StageTrace & PipelineTrace: Request tracing for debugging and performance analysis
VaultIndex: Token counting, semantic compression, and cost calculation
Provider Router: Logic for selecting which LLM provider to use
Validation Gate: Content scanning and policy enforcement
Cache Manager: Response caching and prompt cache integration
Rate Limiter: Per-IP, per-model, and cost-based limits
Monitor: Real-time stats and usage reporting
FormatAdapter: Converts between OpenAI and native formats transparently
Circuit Breaker: Detects and routes around failing providers

Caching Strategy¶

TokenPak uses a three-tier caching approach to maximize token savings:

Exact Match Cache — If we've seen this exact request before, return the cached response instantly (0 tokens)
Semantic Cache — If a similar request exists (same intent, minor wording differences), TokenPak can return a cached response with high confidence
Prompt Cache Headers — When available, TokenPak automatically injects prompt caching headers so the LLM provider caches expensive prompt prefixes

Token Counting & Cost Tracking¶

TokenPak counts tokens accurately for every request/response, accounting for:

Input tokens — User message + system prompt
Output tokens — Model response
Cache read tokens — Tokens served from provider caching (1/4 cost)
Cache creation tokens — Tokens used to create a new cache entry (full cost)

Cost is calculated per-provider using live pricing data, giving you real per-request cost visibility.
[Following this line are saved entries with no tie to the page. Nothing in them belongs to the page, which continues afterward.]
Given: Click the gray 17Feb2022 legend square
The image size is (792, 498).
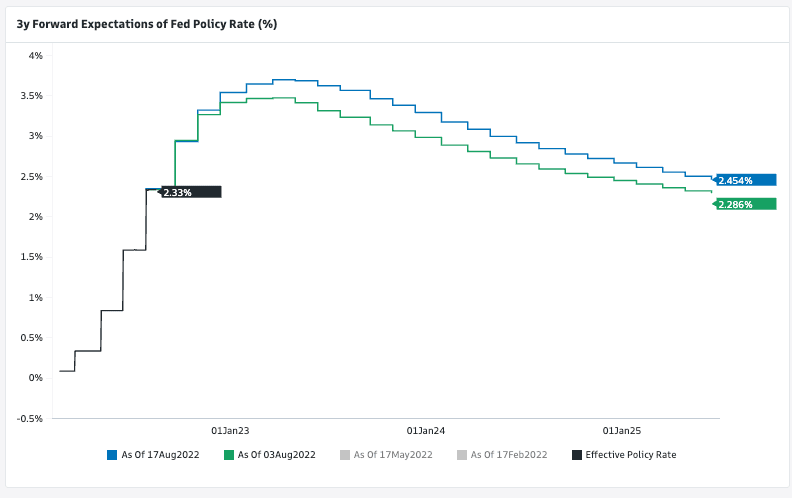Looking at the screenshot, I should [x=462, y=455].
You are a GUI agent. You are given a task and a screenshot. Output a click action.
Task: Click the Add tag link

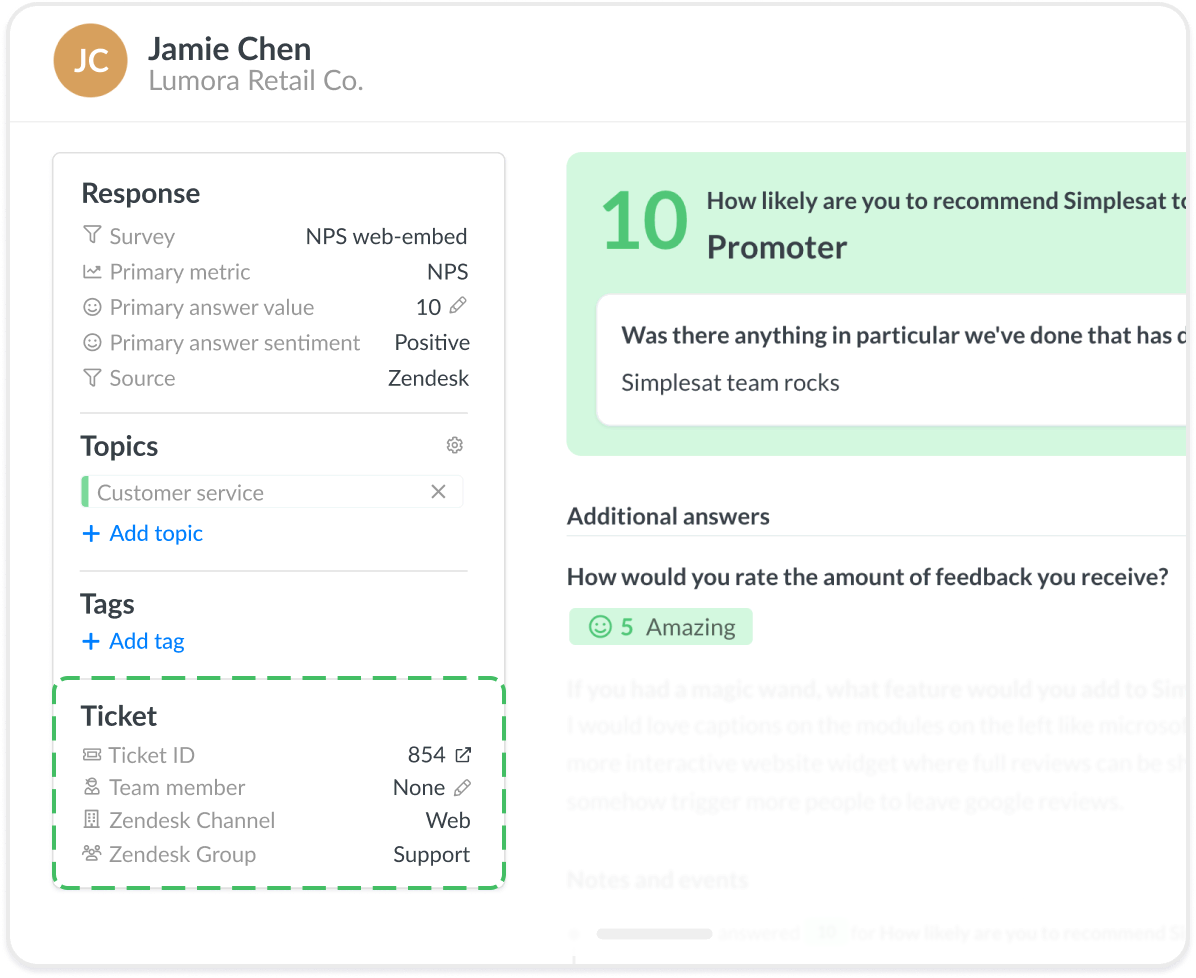click(133, 641)
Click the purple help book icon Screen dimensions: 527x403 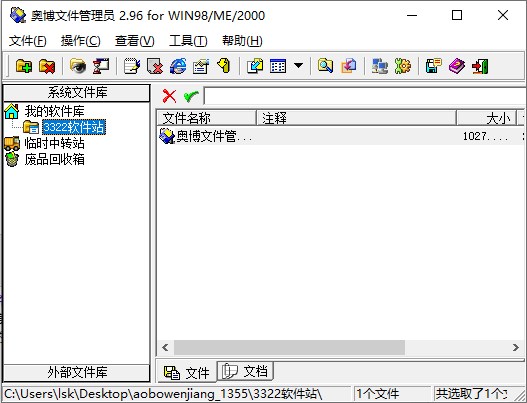(457, 66)
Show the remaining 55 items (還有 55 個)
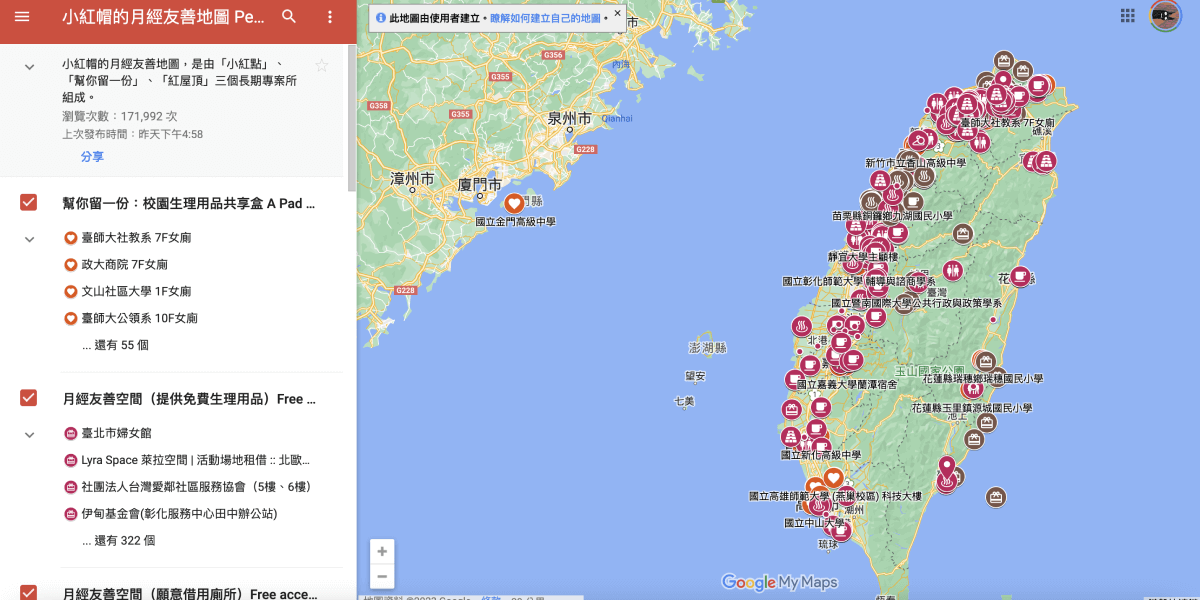1200x600 pixels. [x=115, y=345]

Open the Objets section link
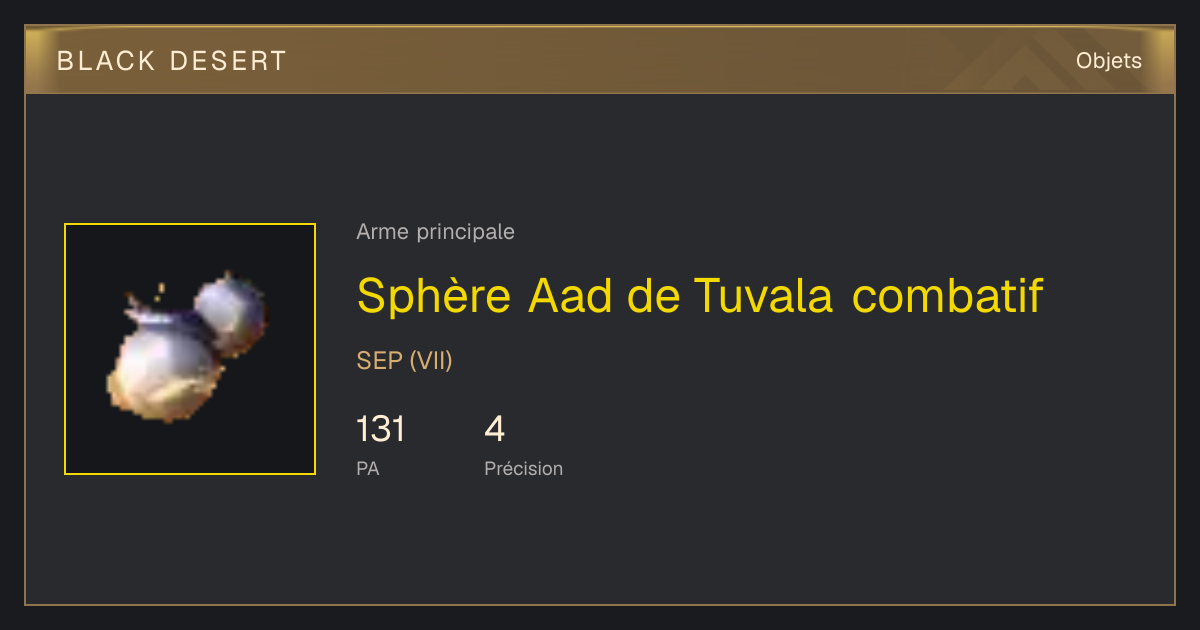pyautogui.click(x=1109, y=61)
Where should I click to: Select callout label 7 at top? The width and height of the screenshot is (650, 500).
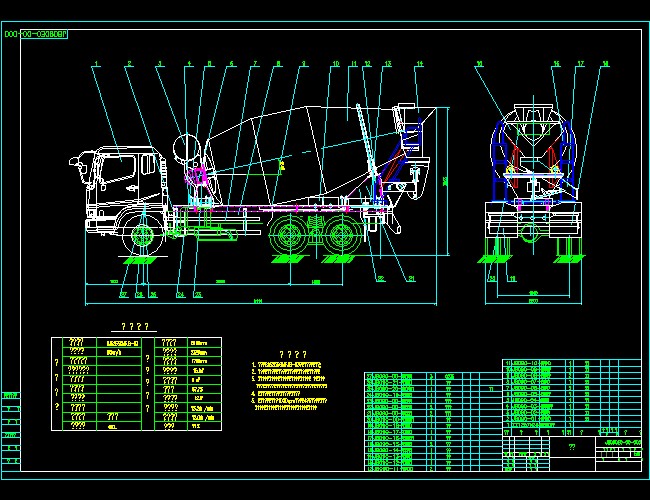pos(255,64)
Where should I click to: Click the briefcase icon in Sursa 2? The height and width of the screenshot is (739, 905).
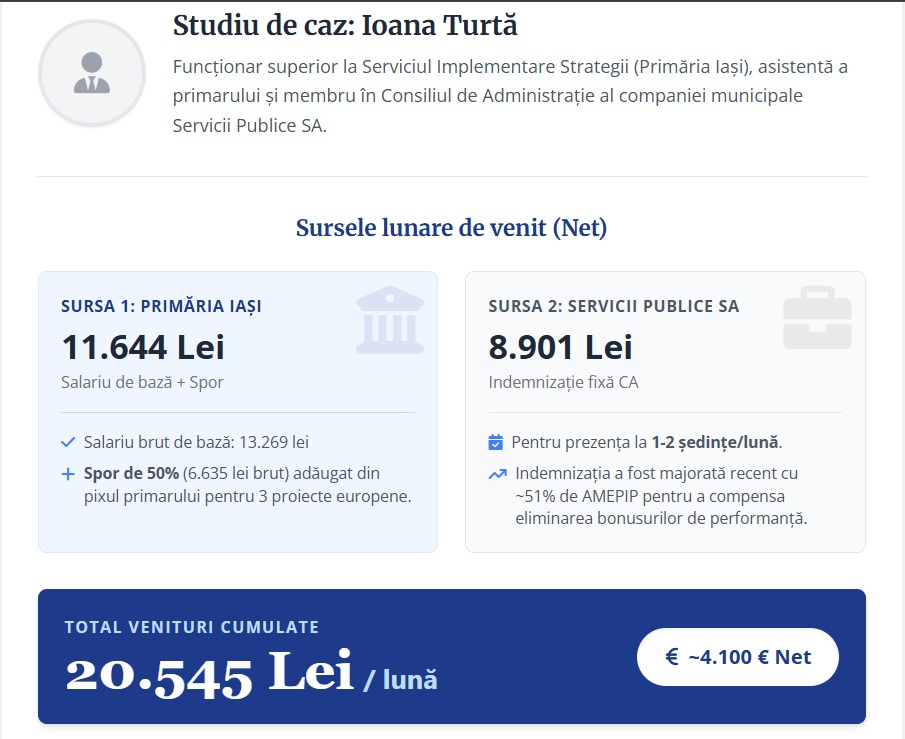point(817,320)
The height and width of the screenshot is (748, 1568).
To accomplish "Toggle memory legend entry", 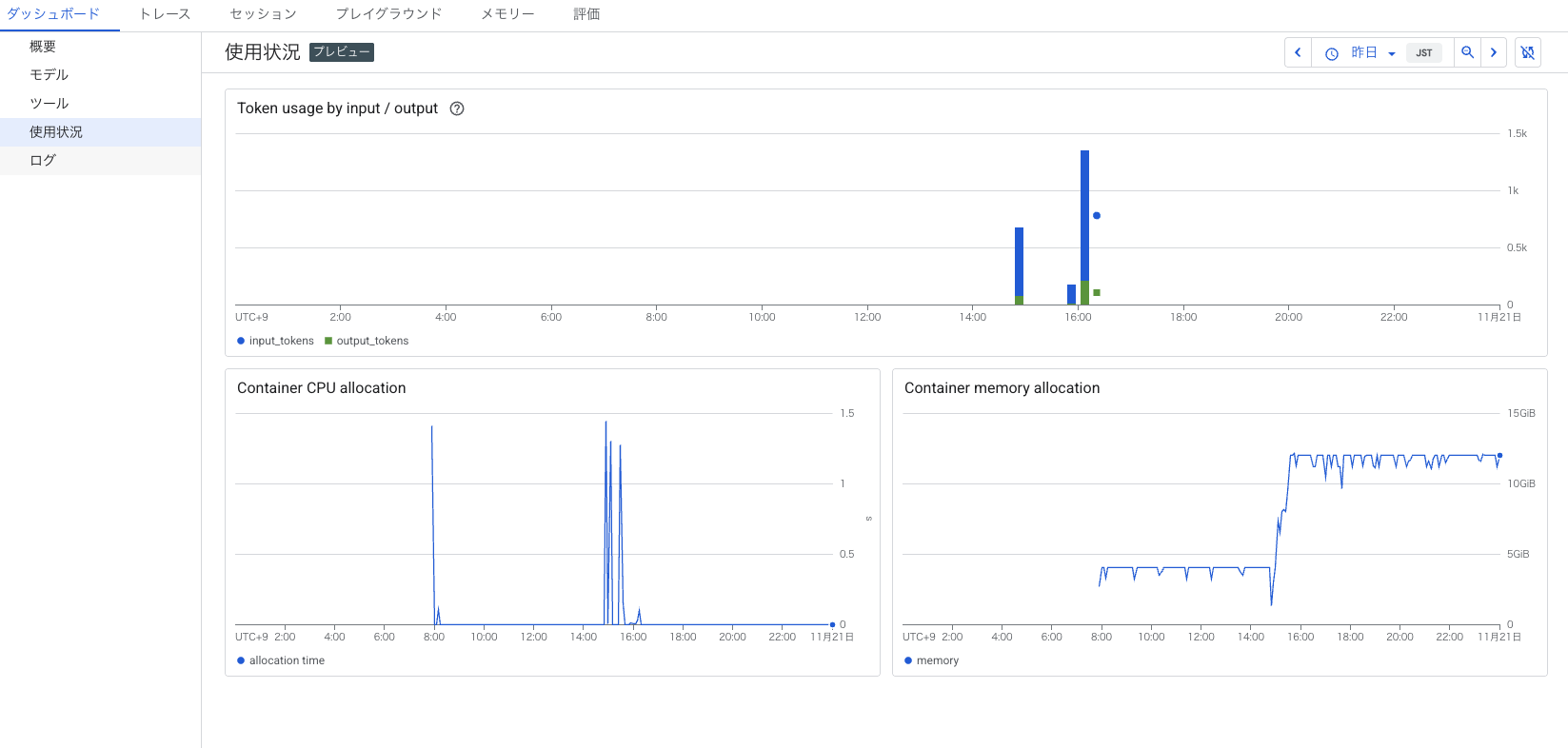I will (x=932, y=660).
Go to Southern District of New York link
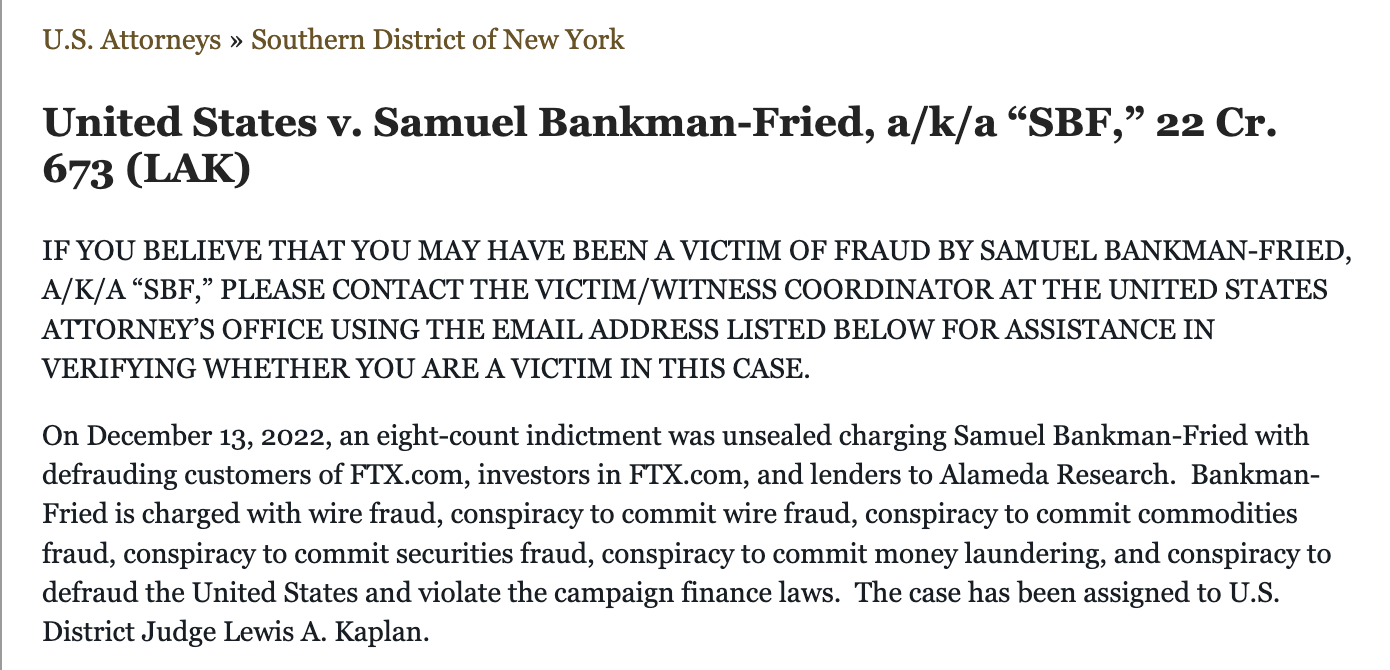The height and width of the screenshot is (670, 1390). click(x=437, y=40)
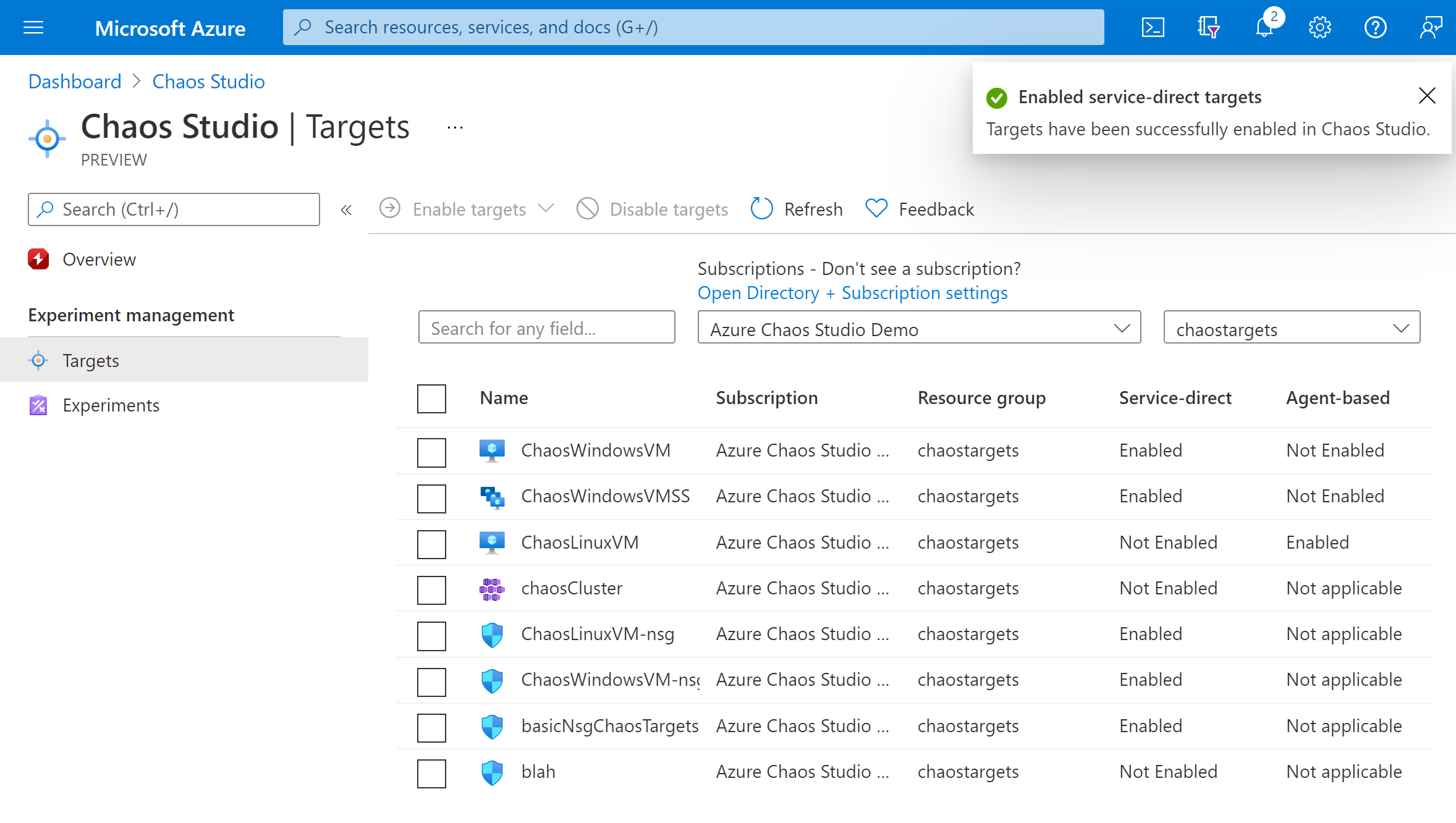Image resolution: width=1456 pixels, height=823 pixels.
Task: Click the Search for any field input
Action: click(549, 329)
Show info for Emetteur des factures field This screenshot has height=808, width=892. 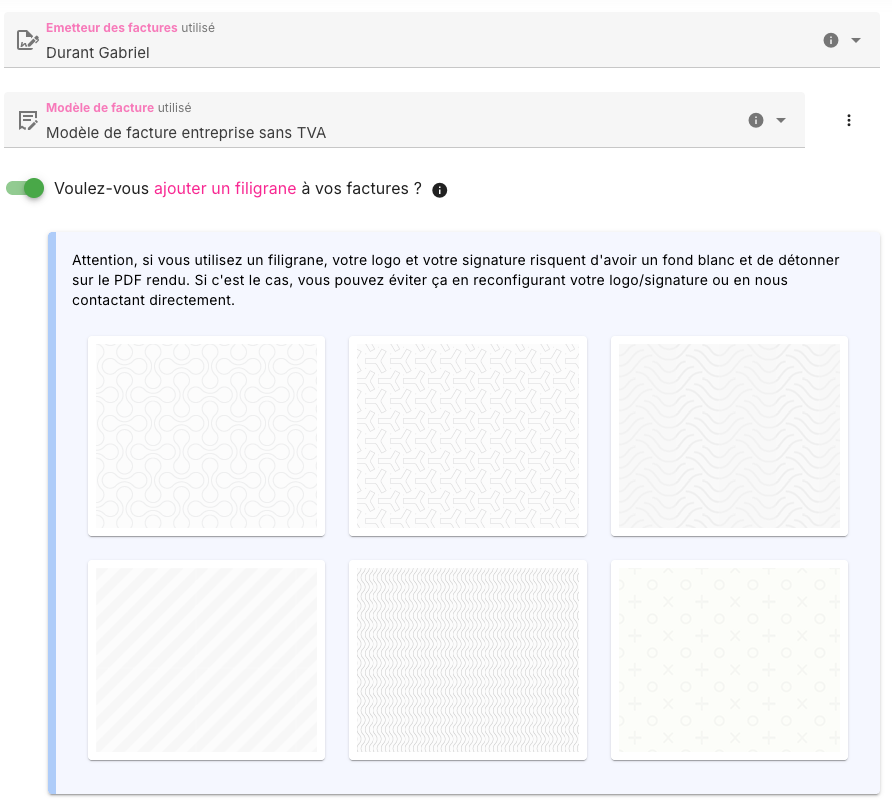click(x=830, y=40)
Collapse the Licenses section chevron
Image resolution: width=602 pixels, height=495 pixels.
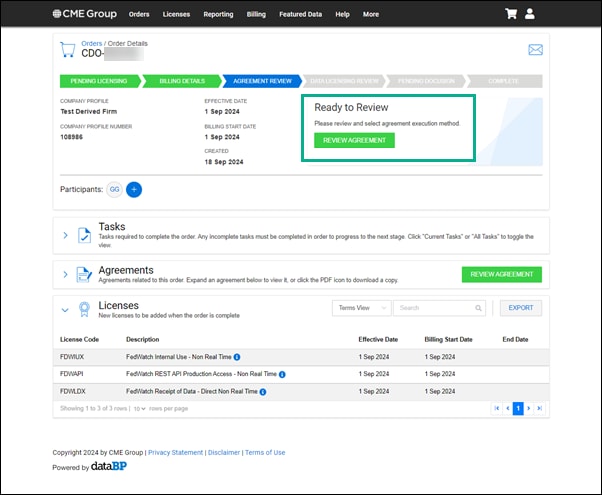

Monitoring & Observability¶

TokenPak exports metrics for:

Token usage — Input, output, cache reads, cache creates
Cost — Per-request, per-model, cumulative
Cache metrics — Hit rate, miss rate, semantic matches
Provider health — Response times, error rates, circuit breaker status
Rate limiting — Requests throttled, budgets exceeded
Latency — End-to-end response time, provider latency

Access stats via:

curl http://localhost:8766/stats

Security Features¶

Validation Gate: Blocks suspicious content before it reaches providers
Rate Limiting: Prevents abuse and runaway costs
Per-IP Quotas: Control who can use the proxy and how much
API Key Isolation: Proxied requests don't leak your API keys to the client
Encrypted Config: Sensitive settings encrypted at rest

Configuration¶

TokenPak is configured via environment variables and a local config file:

# Core settings
TOKENPAK_BIND=0.0.0.0:8766
TOKENPAK_UPSTREAM=https://api.anthropic.com

# Cache settings
CACHE_ENABLED=true
CACHE_TTL_SECONDS=3600

# Rate limiting
RATE_LIMIT_PER_IP=100  # requests per minute
COST_LIMIT_PER_MINUTE=10.0  # dollars per minute

# Validation gate
VALIDATION_GATE_ENABLED=true

See docs/CONFIG.md for full options.

Extension Points¶

TokenPak is designed to be extended:

Custom providers — Add support for new LLM APIs
Custom validation rules — Implement your own content policies
Custom cache backends — Use Redis, Memcached, or your own storage
Custom routing logic — Implement custom provider selection rules
Custom metrics exporters — Send stats to your monitoring system

See docs/CONTRIBUTING.md for extension patterns.